Switch every "document icon" to "file icon" in the items below, and leave the rest of each line unchanged.

Material for this exercise ::
============================================================

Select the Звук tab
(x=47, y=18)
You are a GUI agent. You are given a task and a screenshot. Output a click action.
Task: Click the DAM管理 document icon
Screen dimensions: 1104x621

============================================================

Response to this task ::
Select the Звук tab
(x=47, y=18)
You are a GUI agent. You are given a task and a screenshot. Output a click action.
Task: Click the DAM管理 file icon
Screen dimensions: 1104x621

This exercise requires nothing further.